The booklet contains a list of some of the bylaws which were enacted by county council during the period from 1853 to 1896. Most of the bylaws that are listed in the book pertain to financing the operations of the county. However, there are some bylaws which provide some interesting information about that era of our history. 

Today the cost of maintaining our education system is a popular topic of discussion. For decades we have taken our access to education for granted. Each September our children head back to the classroom without much thought as to the cost of their education. 

In 1892, Grey County council passed a bylaw requiring all students who wished to attend high school to pay "a fee of One Dollar per month during the teaching months, the said fee to be paid at the beginning of each term." 

On June 25, 1892, county council passed Bylaw No. 445, which required all students to pay a fee of 50 cents for entrance examinations. 

Today we are all inundated by telephone marketers trying to sell us products and services. In the 1850s much of the commerce of the area was carried out by peddlers who travelled from farmhouse to farmhouse selling their wares.

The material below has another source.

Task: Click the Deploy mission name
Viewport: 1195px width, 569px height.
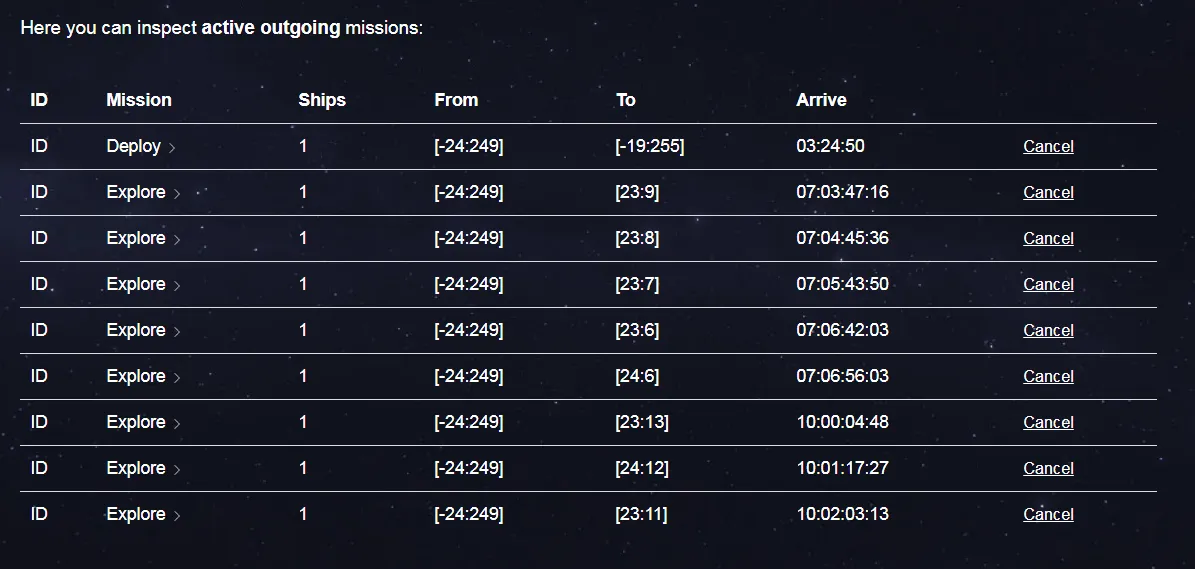Action: (x=133, y=146)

In 1854, County council enacted a bylaw to control this industry. 

However, the control of this business must have remained some sort of a problem, because two years later council repealed the original bylaw and enacted an updated version. 

During the course of the next 30 years the hawker’s and pedlar’s bylaw was updated on six different occasions; 1865, 1866, 1874, 1876, 1879, and 1885. In 1880, this bylaw was changed on two different occasions. 

In 1890, an attempt was made to fix a licence fee for hawkers and pedlars in accordance with the other terms of the previous version of the bylaw. 

Finally, on Jan. 31, 1891 Grey County council approved Bylaw 419 "To Impose a License on Hawkers, Pedlars and others." 

The points covered in this bylaw tell us a lot about the values and circumstances of society in this area in the 1890s. 

Section One states: 

No person shall act as Hawker, Pedlar or Petty Chapman, or carry on petty trades, or go from place to place or to other person's houses, on foot or with any animal bearing or drawing any goods, wares or merchandise for sale, in or with any boat, vessel or other craft, or otherwise carry goods, wares or merchandise for sale in the County of Grey, unless such goods, wares or merchandise have been manufactured within this province, without first obtaining a License for so doing. 

Section Two: restricted such salespersons from selling tea, dry goods or jewelry. 

Section Three: required that any applicants for a license first had to obtain a certificate of good moral character. These certificates could be obtained from any member of the Municipal Council in the community where they resided. 

We can learn a lot about the previous eras of the history of our region from many sources, but government documents such as the bylaws of Grey County are especially important. 

The information used in this column came from the Index to Bylaws published by the County of Grey in 1896.

A version of this article first appeared in my Local History column in the Owen Sound Sun Times on June 2, 2000.